§ **PROMPT**
Among the entries that follow, count the lines that contain the word "country" and say how many there are, writing nothing else.
··· DATA FOR REVIEW ···
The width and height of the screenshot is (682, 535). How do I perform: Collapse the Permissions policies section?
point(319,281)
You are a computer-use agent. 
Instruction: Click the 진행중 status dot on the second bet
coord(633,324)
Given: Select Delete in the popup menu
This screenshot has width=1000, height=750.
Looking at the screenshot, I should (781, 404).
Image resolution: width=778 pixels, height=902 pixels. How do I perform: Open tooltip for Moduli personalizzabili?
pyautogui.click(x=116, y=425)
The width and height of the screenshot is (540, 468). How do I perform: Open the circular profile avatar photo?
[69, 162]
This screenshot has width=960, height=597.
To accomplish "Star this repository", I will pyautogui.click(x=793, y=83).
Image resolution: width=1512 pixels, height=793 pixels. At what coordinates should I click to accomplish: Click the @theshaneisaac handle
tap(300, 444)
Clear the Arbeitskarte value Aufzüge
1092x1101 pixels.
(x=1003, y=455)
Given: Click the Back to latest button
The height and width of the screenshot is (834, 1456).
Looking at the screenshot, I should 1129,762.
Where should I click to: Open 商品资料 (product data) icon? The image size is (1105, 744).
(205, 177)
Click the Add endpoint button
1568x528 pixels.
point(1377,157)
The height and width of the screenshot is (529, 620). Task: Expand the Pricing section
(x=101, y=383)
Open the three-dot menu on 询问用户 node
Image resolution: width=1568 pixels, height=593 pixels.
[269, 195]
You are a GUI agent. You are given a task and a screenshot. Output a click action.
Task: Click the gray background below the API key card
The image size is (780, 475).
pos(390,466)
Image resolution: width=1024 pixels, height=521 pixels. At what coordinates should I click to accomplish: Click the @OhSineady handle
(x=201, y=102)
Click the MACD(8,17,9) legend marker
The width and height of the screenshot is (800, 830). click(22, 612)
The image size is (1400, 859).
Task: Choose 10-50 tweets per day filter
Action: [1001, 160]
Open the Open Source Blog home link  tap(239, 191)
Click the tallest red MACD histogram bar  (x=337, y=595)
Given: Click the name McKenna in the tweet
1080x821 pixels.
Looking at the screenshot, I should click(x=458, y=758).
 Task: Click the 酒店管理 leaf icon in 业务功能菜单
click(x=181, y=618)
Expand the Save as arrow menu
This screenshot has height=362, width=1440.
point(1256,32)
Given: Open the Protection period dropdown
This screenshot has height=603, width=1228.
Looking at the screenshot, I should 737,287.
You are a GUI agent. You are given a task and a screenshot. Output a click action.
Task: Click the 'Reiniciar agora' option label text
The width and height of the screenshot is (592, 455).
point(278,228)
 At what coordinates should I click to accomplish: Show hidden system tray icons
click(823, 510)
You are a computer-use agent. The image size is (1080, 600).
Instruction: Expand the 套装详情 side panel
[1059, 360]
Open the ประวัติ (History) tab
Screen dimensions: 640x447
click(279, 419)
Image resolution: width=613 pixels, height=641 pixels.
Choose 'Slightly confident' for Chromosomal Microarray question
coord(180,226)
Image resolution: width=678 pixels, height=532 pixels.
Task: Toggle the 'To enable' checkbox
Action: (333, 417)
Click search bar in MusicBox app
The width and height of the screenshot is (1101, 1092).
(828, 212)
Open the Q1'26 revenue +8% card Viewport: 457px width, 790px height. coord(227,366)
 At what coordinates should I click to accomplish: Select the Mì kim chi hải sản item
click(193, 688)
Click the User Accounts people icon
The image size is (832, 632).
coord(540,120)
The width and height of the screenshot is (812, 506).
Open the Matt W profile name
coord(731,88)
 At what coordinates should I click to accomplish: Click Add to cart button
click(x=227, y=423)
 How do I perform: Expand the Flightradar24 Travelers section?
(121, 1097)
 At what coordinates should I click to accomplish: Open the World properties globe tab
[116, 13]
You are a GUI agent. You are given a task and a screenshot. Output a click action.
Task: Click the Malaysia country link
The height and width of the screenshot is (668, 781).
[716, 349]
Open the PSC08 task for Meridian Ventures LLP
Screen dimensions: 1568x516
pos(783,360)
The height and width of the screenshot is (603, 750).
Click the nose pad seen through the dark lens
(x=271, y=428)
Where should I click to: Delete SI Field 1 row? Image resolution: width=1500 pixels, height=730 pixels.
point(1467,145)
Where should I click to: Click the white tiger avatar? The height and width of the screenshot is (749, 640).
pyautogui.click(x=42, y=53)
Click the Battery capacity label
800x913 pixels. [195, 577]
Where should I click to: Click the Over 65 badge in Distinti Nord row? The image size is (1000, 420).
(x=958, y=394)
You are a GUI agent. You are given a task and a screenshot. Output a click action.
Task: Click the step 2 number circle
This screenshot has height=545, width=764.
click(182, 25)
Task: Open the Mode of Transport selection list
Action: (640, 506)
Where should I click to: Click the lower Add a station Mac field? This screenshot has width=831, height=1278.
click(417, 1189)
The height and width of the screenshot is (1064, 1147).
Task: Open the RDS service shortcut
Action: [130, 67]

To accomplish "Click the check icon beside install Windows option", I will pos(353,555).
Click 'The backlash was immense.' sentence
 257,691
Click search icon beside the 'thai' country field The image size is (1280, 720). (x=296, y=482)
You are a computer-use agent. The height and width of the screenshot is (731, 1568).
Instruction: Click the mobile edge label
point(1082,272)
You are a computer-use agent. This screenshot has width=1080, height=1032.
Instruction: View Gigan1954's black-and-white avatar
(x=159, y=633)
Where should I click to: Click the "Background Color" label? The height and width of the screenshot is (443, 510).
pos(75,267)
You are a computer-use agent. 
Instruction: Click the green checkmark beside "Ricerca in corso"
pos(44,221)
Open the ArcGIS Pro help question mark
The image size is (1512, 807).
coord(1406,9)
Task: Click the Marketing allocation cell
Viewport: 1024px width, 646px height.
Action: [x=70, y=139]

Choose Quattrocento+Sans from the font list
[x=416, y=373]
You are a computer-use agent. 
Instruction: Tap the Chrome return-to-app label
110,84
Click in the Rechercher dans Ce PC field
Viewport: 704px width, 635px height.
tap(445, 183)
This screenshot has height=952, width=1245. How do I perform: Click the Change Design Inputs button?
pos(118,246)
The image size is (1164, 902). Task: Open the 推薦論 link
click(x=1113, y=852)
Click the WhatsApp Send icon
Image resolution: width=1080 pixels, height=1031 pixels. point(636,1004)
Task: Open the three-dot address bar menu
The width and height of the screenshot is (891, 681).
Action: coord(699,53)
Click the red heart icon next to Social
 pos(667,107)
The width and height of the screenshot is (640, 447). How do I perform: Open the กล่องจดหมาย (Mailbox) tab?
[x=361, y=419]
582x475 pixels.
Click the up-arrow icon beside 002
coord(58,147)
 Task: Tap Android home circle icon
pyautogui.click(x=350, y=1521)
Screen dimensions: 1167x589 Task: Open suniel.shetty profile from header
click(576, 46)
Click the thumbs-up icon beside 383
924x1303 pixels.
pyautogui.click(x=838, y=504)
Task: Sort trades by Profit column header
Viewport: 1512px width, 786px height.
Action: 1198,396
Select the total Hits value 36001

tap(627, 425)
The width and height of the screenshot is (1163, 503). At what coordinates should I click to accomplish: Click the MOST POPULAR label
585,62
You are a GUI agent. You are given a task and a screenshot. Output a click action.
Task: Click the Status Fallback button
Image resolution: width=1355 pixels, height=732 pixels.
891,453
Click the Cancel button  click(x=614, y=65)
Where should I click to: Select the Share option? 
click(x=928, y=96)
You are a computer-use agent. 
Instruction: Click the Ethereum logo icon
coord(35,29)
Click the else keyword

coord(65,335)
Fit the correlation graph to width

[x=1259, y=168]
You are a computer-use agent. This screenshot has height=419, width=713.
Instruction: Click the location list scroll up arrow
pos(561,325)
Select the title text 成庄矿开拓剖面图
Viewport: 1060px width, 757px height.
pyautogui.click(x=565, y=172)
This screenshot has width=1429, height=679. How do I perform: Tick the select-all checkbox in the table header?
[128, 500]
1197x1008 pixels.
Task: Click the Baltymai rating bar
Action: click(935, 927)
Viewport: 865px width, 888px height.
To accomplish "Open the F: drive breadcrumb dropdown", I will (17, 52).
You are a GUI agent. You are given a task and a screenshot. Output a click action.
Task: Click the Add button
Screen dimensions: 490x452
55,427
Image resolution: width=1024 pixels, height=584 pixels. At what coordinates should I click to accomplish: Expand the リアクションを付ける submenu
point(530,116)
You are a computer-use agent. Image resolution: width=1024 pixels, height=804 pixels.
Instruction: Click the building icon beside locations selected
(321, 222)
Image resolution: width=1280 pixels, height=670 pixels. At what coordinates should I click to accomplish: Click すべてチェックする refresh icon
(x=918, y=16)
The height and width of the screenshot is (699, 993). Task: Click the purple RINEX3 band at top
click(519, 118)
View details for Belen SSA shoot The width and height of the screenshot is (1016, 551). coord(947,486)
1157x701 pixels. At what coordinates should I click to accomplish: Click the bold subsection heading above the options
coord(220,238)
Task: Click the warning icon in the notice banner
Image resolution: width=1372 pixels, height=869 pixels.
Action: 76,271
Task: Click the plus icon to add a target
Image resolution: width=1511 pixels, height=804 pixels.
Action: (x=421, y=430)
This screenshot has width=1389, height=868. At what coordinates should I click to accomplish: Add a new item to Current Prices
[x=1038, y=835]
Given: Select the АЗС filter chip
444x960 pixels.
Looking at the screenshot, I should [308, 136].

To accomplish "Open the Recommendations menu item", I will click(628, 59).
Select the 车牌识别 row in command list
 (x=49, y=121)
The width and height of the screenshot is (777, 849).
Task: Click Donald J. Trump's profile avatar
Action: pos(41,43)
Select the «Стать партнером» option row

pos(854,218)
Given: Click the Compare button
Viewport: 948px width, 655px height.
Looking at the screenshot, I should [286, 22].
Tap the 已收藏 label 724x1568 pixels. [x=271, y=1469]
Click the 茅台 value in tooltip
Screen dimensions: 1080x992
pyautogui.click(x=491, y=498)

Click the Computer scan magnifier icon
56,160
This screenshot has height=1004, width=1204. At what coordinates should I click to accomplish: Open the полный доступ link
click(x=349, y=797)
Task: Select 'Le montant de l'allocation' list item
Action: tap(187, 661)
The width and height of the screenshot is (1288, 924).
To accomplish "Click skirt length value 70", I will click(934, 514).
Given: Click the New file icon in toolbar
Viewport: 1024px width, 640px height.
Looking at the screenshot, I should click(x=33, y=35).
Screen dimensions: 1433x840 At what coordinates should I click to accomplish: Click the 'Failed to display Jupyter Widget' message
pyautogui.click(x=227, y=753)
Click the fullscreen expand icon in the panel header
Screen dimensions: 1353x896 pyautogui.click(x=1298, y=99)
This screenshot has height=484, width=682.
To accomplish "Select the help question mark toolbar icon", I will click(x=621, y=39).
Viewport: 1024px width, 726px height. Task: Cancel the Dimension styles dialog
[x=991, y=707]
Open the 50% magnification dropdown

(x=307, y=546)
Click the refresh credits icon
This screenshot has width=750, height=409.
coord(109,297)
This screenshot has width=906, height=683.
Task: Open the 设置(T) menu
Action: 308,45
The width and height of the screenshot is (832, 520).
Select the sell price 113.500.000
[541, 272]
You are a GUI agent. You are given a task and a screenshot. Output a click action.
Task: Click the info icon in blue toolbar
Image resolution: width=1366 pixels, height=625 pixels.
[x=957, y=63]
···
§ **SOLUTION TO THE PROBLEM**
2